The working model with fixed number of switch point:
with Model() as sw_model:

``````sigma = HalfCauchy('sigma', beta=10, testval=1.)

switchpoint = DiscreteUniform('switchpoint', 0, size) / size

# Priors for pre- and post-switch intercepts and slopes
pi1 = HalfNormal('pi1', 0.8)
pi2 = HalfNormal('pi2', 0.8)
b1 = HalfNormal('b1', 1)
b2 = HalfNormal('b2', 1)
decline_rate1 = HalfNormal('decline_rate1', 4)
decline_rate2 = HalfNormal('decline_rate2', 4)

decline_rate = switch(switchpoint<x, decline_rate2, decline_rate1)
pi = switch(switchpoint<x, pi2, pi1)
b = switch(switchpoint<x, b2, b1) +1e-5
t0 = switch(switchpoint<x, switchpoint, 0)

likelihood = Normal('y', mu= pi / (1 + decline_rate * b * (x-t0)) ** (1/b), sd=sigma, observed=y)

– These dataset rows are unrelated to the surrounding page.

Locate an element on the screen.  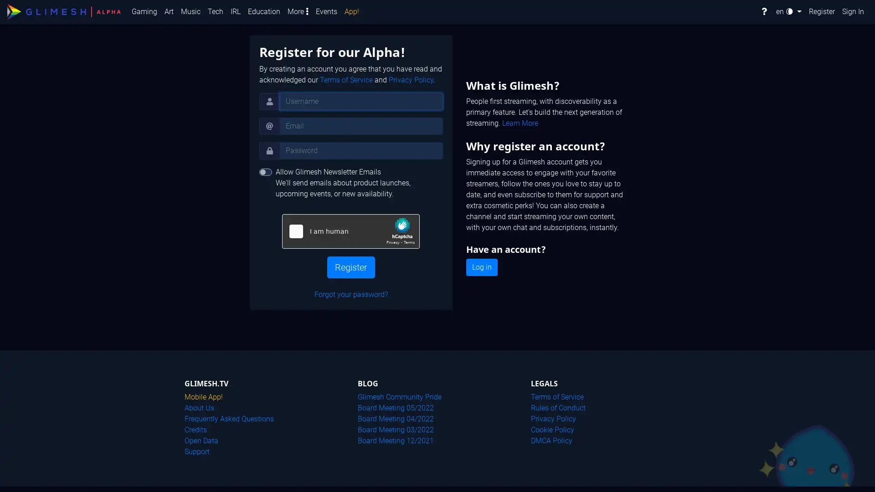
Register is located at coordinates (350, 267).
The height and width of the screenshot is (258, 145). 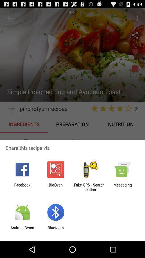 What do you see at coordinates (22, 230) in the screenshot?
I see `app next to bluetooth icon` at bounding box center [22, 230].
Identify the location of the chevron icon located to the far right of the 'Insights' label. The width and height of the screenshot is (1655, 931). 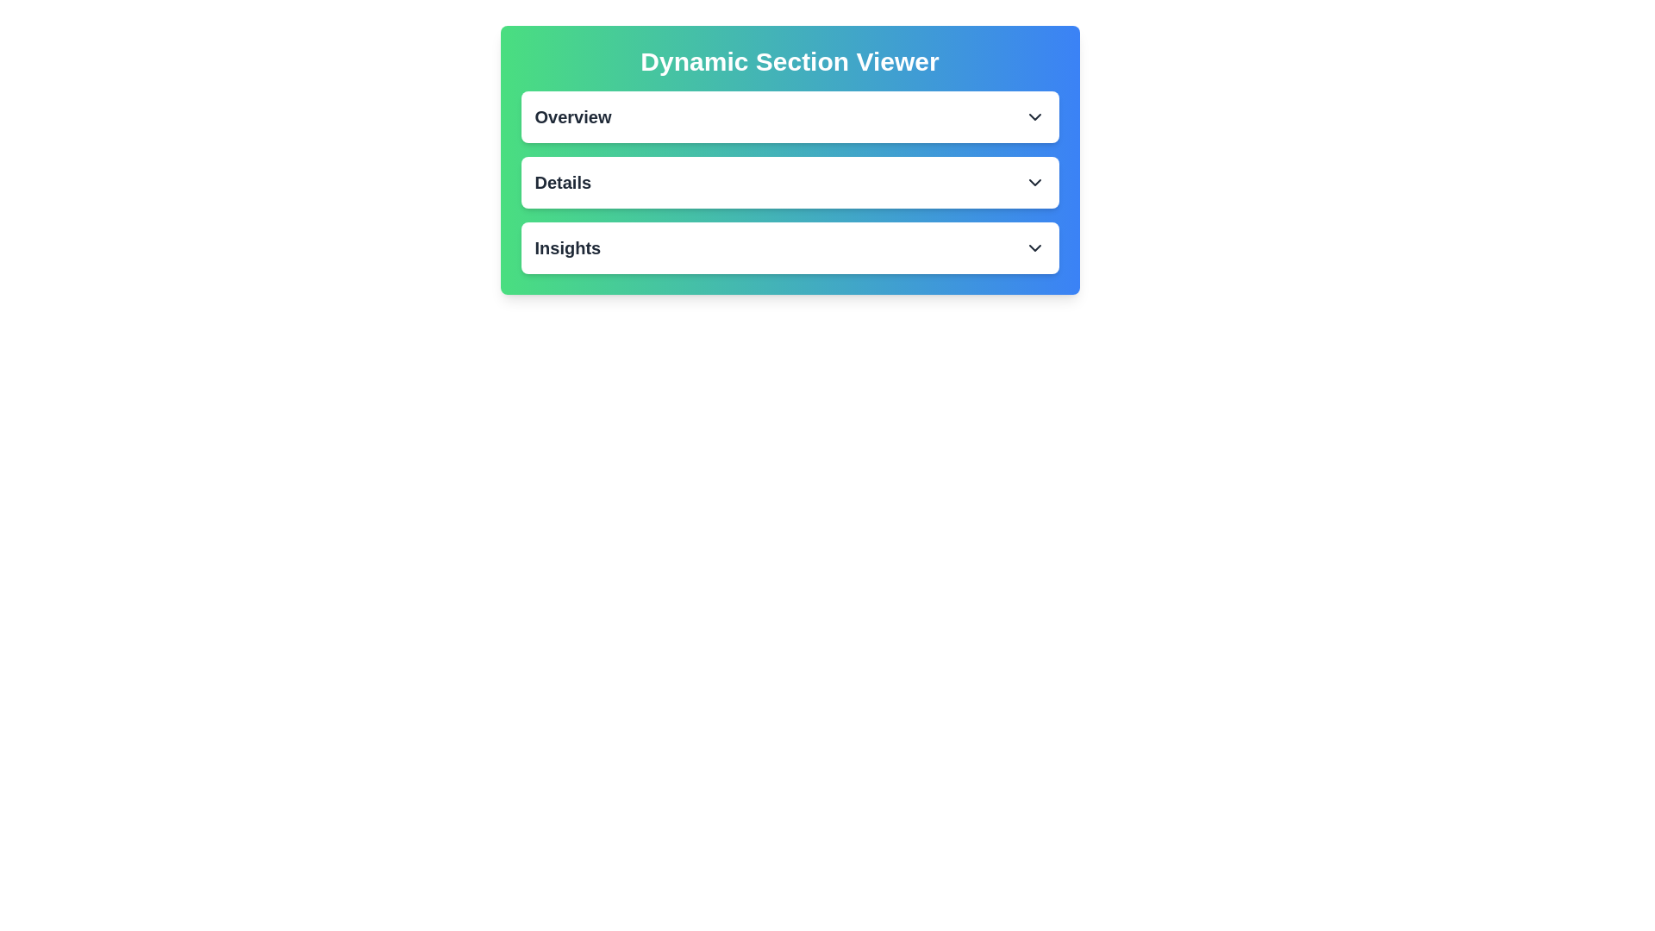
(1034, 248).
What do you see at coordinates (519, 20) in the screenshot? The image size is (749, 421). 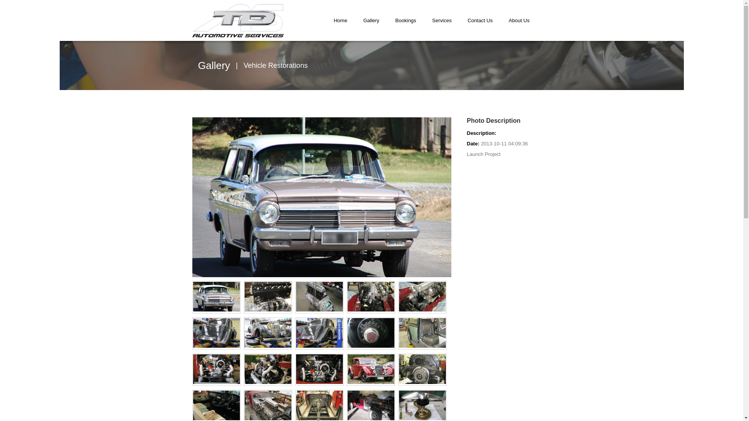 I see `'About Us'` at bounding box center [519, 20].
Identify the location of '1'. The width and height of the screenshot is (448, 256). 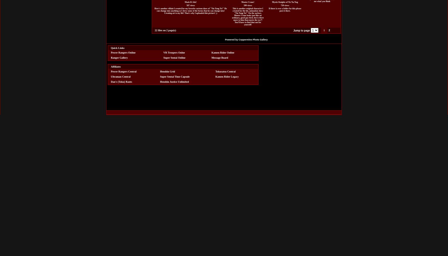
(323, 30).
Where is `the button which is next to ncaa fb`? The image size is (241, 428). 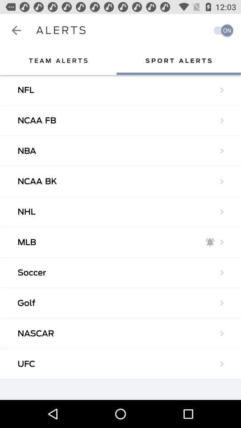 the button which is next to ncaa fb is located at coordinates (221, 120).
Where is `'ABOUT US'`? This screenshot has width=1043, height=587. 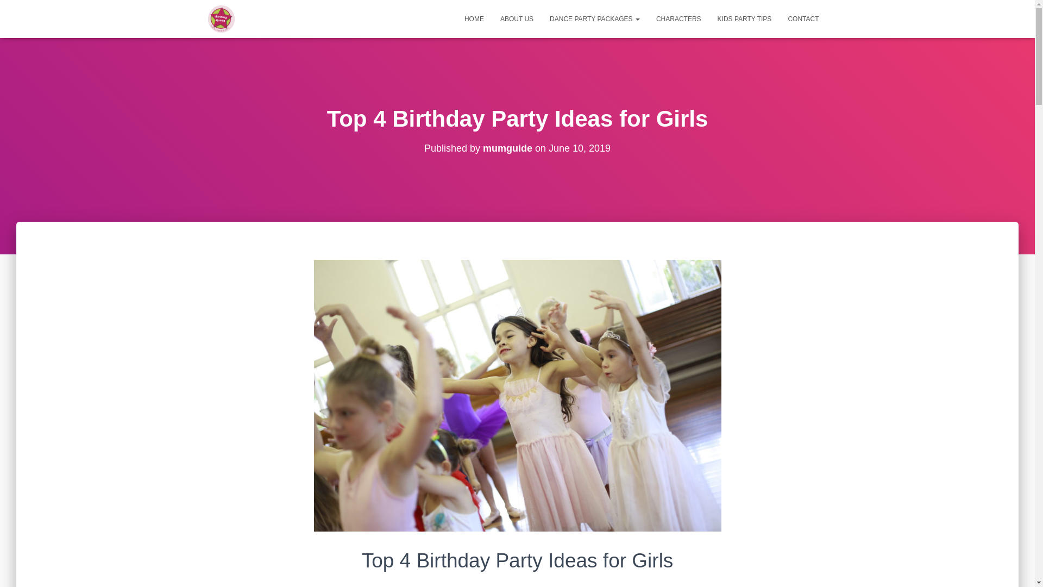 'ABOUT US' is located at coordinates (516, 18).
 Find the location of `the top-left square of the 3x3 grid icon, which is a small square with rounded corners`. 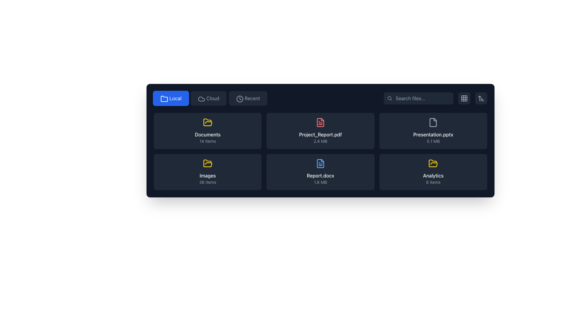

the top-left square of the 3x3 grid icon, which is a small square with rounded corners is located at coordinates (464, 98).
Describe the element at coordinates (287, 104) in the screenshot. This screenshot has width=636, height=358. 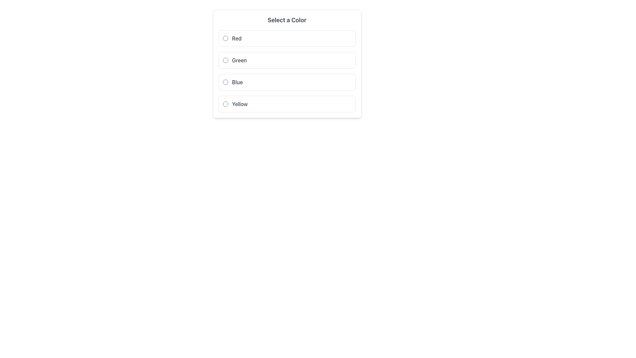
I see `the radio button` at that location.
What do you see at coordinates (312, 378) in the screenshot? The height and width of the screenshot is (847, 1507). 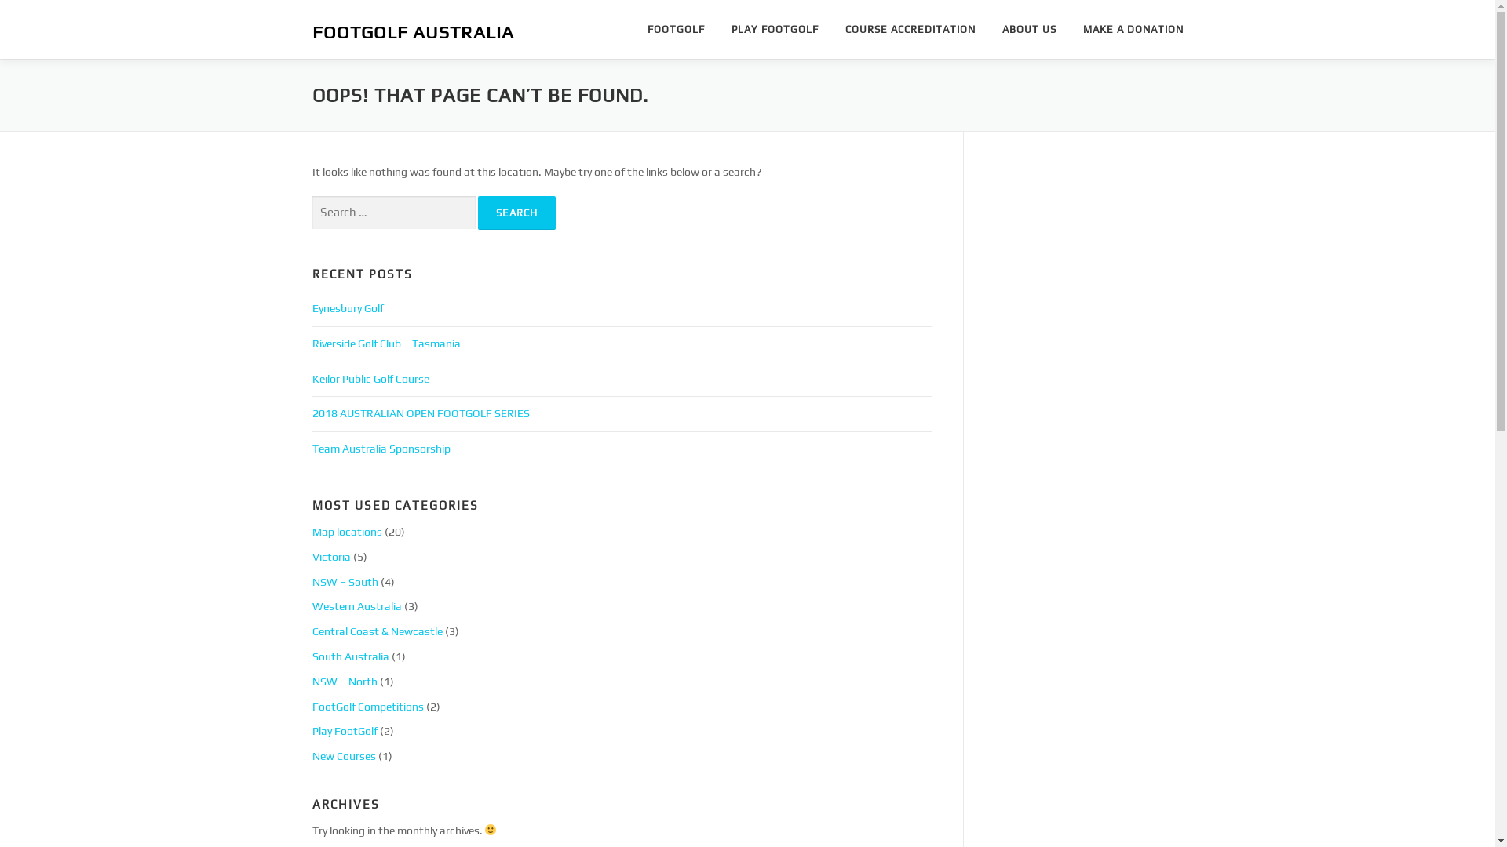 I see `'Keilor Public Golf Course'` at bounding box center [312, 378].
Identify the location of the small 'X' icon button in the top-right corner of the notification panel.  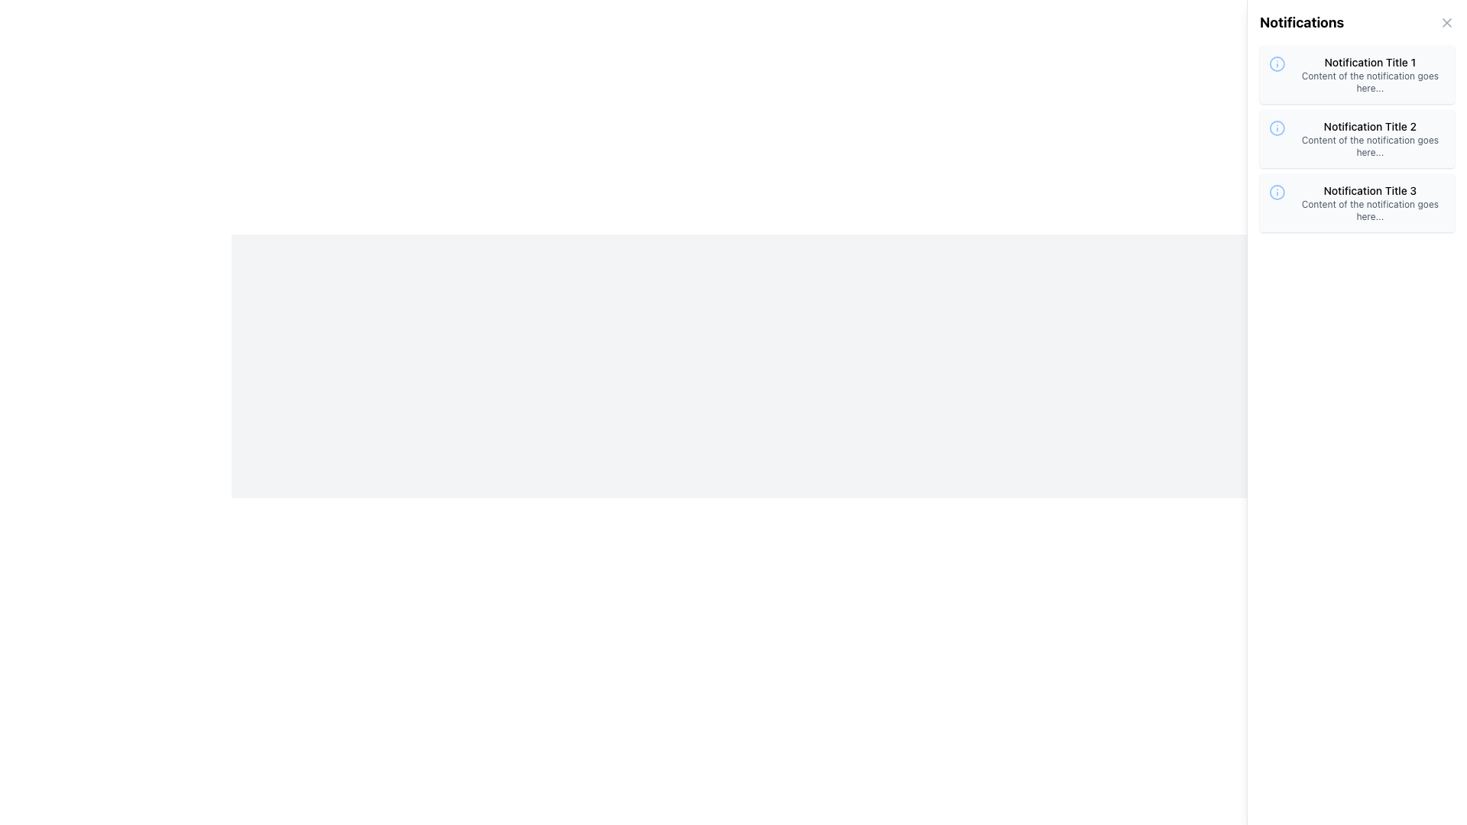
(1446, 23).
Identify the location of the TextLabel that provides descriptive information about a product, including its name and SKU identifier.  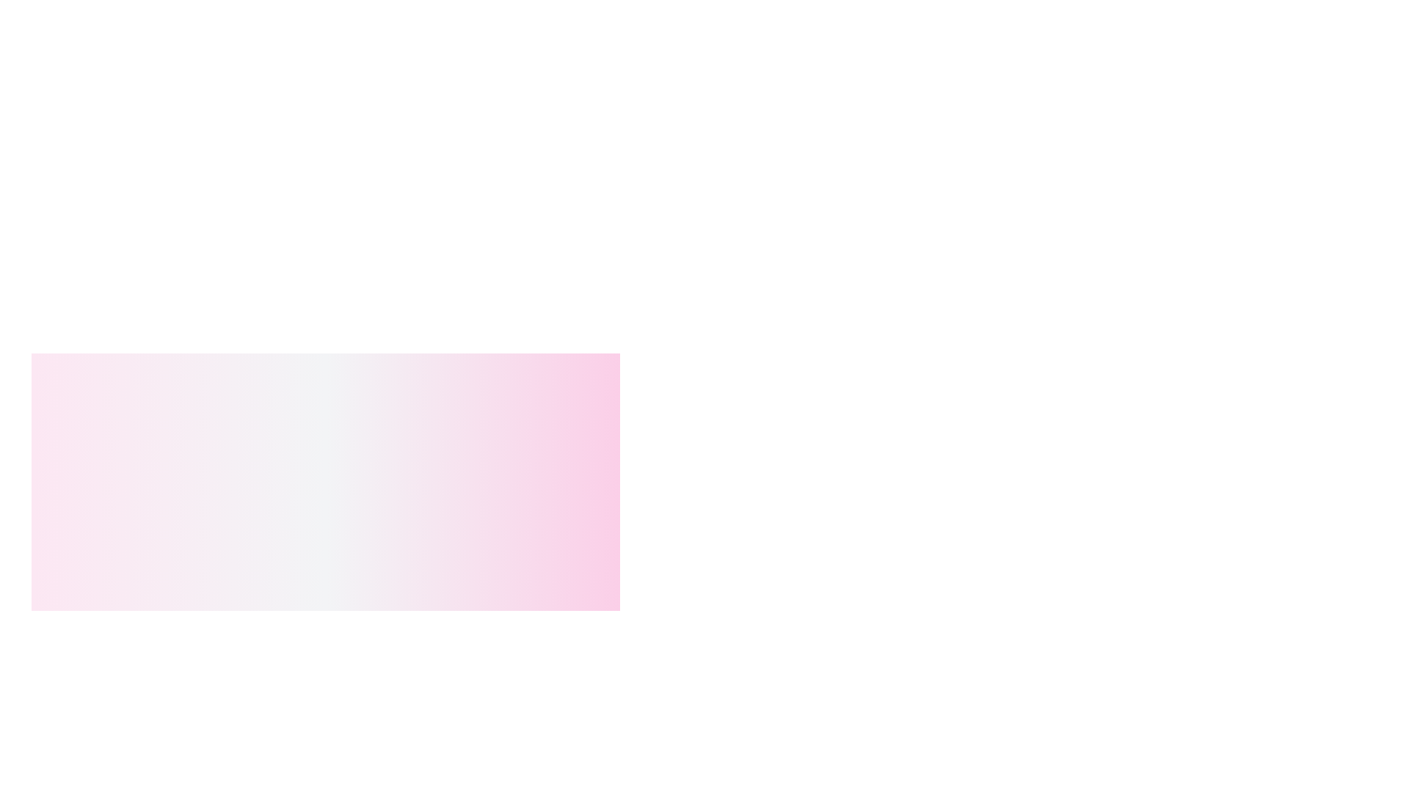
(325, 769).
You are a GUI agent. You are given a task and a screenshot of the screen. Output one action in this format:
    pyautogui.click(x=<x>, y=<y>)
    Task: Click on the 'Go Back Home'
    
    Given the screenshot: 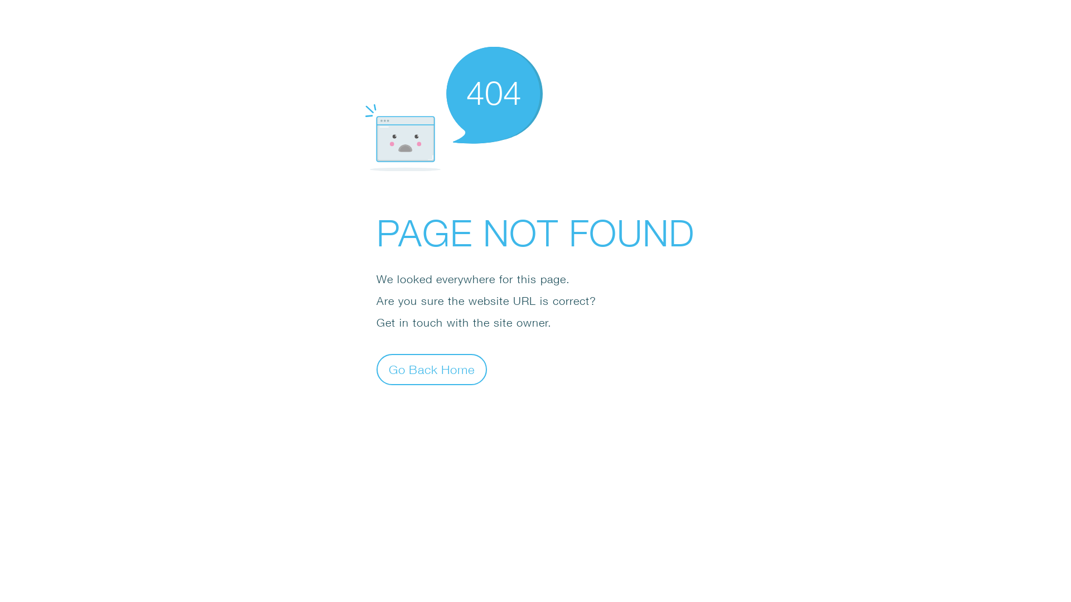 What is the action you would take?
    pyautogui.click(x=431, y=370)
    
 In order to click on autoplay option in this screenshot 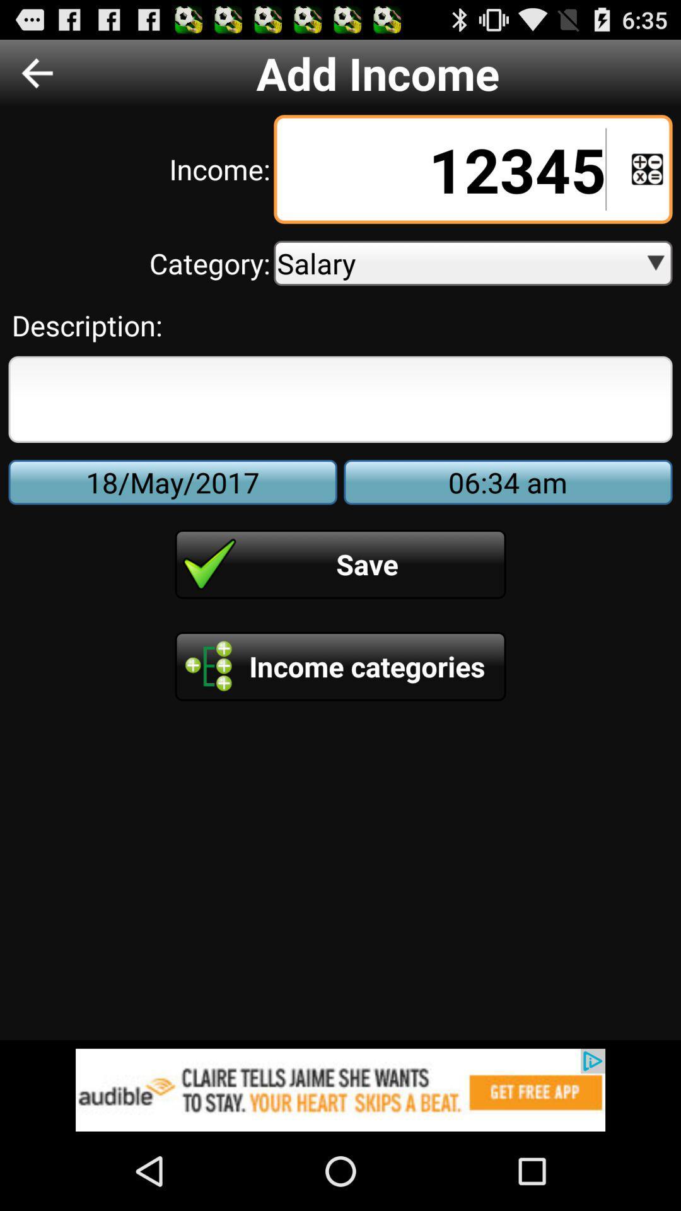, I will do `click(647, 168)`.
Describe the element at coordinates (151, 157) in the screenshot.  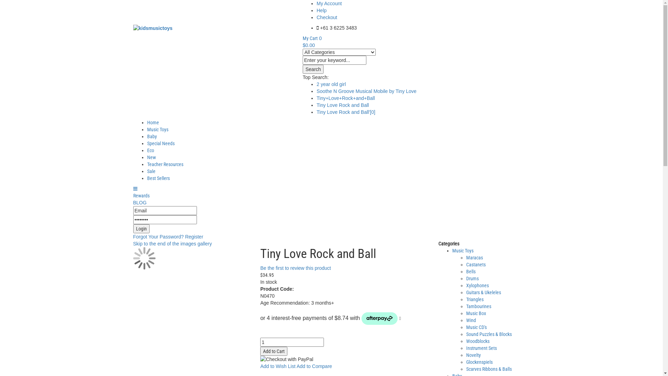
I see `'New'` at that location.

trace = sample(5000, njobs=4,progressbar=True)
``````

The dummy data and simulation results:

The model for random number of switch point that is not working:
with Model() as sw_model:
# number of segments
n_segs = Geometric(‘n_segs’, p=0.5)
n = Deterministic(‘n’, n_segs)

``````# define switch points
tau = []
tau0 = x.min()
tau.append(tau0)
for n in np.arange(n-1):
tau.append(DiscreteUniform('tau'+str(n+1), eval('tau'+str(n)), x.max()))
tau.append(x.max())

seg = np.zeros(x.shape)
for n in range(n_segs):
if n==0:
seg[(x>=tau[n])&(x<=tau[n+1])] = n
else:
seg[(x>tau[n])&(x<=tau[n+1])] = n
seg = seg.astype(int)
pi = HalfNormal('pi', sd = 0.8, shape = n_segs-1)
b = HalfNormal('b', sd = 1, shape = n_segs-1)
d = HalfNormal('d', sd = 4, shape = n_segs-1)

sigma = HalfCauchy('sigma', beta=10)

x_bar = x - tau[seg.astype(int)]
likelihood = Normal('y', mu= pi[seg] / (1 + decline_rate[seg] * b[seg] * x_bar) ** (1/b[seg]), sd=sigma, observed=y)

trace = sample(500, njobs=4,progressbar=True)
``````

The dummy data with multiple switch points:

Hmm this sounds like a pretty difficult problem. My approach would probably fitting many model with different number of switch points (3, 4, …, 5, 6), and use a model selection (LOO or WAIC) to select the best fitted one.

Thanks, I think I will have to use this method then.